Saint Margaret Mary Alacoque

Virgin, Apostle of the Sacred Heart
(1647–1690)


Saint Margaret Mary Alacoque was born on July 22, 1647, at Lhautecour in Burgundy, France. Her childhood was marked by suffering: her father died when she was eight, and she spent years as a sickly child in the care of relatives who treated her and her mother harshly. She made a vow to Our Lady to consecrate herself to God, and despite strong pressure from her family to marry she eventually entered the Visitation convent at Paray-le-Monial in 1671.

As a novice and young religious she struggled greatly with the ascetical demands of community life, feeling herself to be clumsy, tactless, and a burden to her community. But from the beginning of her religious life she experienced a powerful interior life of prayer, and in December 1673 she began to receive a series of apparitions of Our Lord that would make her name known throughout the Catholic world.

In these apparitions, which occurred over eighteen months and are known as the Great Revelations, Our Lord appeared to Margaret Mary and revealed to her His Sacred Heart, the physical heart of Jesus as the symbol and sign of His infinite love for humanity, a love that was met with ingratitude, indifference, and contempt from so many. He asked her to promote devotion to His Sacred Heart, to make reparation for the sins and ingratitude of mankind, and to ask for the institution of a special feast of the Sacred Heart on the Friday after the octave of Corpus Christi.
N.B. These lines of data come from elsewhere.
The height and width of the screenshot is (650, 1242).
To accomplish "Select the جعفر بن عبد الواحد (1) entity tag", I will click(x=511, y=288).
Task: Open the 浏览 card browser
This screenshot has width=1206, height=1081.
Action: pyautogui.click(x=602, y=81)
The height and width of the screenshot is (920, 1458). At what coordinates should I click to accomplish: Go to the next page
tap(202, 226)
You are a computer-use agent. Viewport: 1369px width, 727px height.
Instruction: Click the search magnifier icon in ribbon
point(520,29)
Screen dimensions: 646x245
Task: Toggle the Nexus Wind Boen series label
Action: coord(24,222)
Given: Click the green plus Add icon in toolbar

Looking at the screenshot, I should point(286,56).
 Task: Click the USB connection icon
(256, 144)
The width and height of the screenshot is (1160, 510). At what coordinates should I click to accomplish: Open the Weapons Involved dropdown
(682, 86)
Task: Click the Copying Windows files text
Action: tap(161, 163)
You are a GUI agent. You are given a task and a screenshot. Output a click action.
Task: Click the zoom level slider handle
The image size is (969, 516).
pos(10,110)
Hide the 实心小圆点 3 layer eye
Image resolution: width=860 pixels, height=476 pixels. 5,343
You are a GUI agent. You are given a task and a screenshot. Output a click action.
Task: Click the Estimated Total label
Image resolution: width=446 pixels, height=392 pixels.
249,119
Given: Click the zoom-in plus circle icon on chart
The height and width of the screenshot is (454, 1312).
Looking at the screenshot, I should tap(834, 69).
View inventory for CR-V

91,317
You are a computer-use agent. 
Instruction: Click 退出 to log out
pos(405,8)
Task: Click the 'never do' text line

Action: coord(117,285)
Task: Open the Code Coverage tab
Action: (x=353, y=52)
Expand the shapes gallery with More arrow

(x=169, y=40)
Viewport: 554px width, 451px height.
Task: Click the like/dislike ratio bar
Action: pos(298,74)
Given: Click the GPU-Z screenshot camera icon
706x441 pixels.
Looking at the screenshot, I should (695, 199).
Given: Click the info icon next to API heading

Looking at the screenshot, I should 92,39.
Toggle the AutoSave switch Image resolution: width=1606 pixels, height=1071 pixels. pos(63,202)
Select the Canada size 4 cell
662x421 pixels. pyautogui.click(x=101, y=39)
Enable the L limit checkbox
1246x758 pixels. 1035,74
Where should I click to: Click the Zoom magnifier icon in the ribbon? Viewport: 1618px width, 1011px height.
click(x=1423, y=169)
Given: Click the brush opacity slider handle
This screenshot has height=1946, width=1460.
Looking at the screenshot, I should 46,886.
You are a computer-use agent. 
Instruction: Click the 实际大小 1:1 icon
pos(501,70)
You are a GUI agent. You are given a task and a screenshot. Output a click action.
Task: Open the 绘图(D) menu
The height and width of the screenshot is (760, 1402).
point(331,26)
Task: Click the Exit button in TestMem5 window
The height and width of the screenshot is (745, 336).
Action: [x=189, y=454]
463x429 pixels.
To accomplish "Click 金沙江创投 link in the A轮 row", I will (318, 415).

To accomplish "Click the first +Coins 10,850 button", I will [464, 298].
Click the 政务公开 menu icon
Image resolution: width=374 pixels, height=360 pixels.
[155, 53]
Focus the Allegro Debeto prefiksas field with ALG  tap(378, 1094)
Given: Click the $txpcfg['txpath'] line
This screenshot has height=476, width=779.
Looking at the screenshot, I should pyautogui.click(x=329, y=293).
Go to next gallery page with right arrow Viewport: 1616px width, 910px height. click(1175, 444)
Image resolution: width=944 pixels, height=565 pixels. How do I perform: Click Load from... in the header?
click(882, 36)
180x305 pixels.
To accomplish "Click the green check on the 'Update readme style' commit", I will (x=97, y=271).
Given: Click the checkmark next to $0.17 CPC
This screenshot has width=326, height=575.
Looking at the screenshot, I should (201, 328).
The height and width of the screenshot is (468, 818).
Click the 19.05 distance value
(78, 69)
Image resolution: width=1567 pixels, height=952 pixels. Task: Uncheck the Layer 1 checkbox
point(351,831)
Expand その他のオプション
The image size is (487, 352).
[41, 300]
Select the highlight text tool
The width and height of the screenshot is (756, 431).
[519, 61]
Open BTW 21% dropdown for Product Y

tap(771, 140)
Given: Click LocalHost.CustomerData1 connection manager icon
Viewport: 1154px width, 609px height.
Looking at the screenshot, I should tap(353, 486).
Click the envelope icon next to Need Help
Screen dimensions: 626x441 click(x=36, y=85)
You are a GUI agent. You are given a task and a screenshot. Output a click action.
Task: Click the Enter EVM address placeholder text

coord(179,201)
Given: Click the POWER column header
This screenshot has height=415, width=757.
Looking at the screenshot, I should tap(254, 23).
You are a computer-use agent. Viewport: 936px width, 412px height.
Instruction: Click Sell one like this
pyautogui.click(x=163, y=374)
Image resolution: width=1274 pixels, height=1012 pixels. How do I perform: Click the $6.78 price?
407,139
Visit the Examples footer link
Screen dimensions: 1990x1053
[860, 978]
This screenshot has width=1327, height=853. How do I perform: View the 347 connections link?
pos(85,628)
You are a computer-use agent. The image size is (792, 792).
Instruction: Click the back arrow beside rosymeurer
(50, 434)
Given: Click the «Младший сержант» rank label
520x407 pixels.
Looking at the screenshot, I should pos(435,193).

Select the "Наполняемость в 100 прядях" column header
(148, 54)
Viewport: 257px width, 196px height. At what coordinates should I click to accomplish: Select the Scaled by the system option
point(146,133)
Her mission was largely accomplished through the collaboration of her confessor, Saint Claude de la Colombière, who recognised the authenticity of her experiences and supported her in her difficult mission within her own community. She died on October 17, 1690, with the words My God, I desire only thee on her lips. She was beatified in 1864 and canonised by Benedict XV in 1920. Her feast is celebrated on October 16th.